*Work instructions*: In the blog post below, who does the acronym TOERAG refer to?

*Text passage*:
Tag Archive for: Property Renovation

Hello again!

Well, dear Reader (or possibly Readers, but I don’t want to sound overly optimistic), I must apologise for not gracing your computing devices with my writing for a while – simply put, I’ve not been quite myself.

You may recall from my last blog post that TOERAG (that’s an acronym for my male human) took me to the vet.  Unbeknownst to me, he and TOTCA (my female human) had been hatching a plan to take me back there again – reference my teeth!  Can you believe it?! I’ve been on this planet for over 12 years and now’s the time to start talking TEETH!!

Ralph The Brave One…

Perhaps you’re not aware that for a long time I’ve been known in my family as ‘Ralph The Brave One’.  This worthy title dates back some years, and I have earned it on many occasions.  For example, the picture at the top of the page shows me confronting a toad in Kent – as you can see, I’m the model of bravery-under-pressure here (albeit TOERAG himself eventually removed the toad from the tarpaulin whilst I ate his sandwiches for him).

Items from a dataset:
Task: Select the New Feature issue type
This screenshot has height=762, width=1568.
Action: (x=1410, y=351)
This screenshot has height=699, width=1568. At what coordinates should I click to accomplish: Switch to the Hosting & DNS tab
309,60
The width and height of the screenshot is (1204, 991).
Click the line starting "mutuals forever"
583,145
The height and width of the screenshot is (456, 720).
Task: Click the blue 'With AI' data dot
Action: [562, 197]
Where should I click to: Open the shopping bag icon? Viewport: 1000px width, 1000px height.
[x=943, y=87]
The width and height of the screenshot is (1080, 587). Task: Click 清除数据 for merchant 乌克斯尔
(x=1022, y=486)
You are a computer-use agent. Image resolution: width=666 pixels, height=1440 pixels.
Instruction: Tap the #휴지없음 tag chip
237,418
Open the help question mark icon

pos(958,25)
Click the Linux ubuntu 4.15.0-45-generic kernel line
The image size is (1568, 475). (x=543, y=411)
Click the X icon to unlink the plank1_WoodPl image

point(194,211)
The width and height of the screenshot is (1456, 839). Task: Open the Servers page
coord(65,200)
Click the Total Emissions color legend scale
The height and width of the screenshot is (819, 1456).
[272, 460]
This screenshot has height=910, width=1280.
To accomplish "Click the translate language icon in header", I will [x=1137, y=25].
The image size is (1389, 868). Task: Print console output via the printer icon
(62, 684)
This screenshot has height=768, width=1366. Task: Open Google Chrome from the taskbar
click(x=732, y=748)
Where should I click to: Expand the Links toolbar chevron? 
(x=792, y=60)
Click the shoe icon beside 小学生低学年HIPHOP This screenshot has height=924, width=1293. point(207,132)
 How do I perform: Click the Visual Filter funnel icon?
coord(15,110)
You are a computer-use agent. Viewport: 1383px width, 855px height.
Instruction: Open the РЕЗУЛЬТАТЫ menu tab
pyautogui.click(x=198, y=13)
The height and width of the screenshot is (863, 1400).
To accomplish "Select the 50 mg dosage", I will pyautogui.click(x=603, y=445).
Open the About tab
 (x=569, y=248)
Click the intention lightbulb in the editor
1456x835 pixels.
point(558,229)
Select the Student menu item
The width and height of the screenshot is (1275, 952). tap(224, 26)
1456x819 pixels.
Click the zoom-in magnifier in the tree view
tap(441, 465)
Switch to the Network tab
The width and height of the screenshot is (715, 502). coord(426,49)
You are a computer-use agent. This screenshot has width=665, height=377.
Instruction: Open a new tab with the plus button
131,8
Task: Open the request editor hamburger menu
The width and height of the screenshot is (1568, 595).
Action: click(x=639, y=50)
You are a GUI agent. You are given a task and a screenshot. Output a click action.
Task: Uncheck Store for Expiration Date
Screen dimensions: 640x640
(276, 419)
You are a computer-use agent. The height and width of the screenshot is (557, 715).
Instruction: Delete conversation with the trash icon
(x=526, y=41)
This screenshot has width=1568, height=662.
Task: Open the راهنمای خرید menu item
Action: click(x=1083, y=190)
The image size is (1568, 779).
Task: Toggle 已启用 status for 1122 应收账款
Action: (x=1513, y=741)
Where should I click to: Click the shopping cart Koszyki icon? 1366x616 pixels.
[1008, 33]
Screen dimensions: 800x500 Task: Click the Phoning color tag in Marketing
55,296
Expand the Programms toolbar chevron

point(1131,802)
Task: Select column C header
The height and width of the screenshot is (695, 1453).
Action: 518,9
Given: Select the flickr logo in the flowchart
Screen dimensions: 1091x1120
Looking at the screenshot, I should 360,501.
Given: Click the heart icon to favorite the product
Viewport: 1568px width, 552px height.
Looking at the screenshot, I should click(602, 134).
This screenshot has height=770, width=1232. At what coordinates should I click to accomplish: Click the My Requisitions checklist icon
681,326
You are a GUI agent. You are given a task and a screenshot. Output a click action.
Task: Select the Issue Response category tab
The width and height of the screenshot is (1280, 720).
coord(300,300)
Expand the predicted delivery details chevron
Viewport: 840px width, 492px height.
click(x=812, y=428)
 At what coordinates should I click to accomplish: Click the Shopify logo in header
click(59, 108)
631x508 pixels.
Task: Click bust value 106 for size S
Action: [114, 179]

*Final result*: The writer's male human.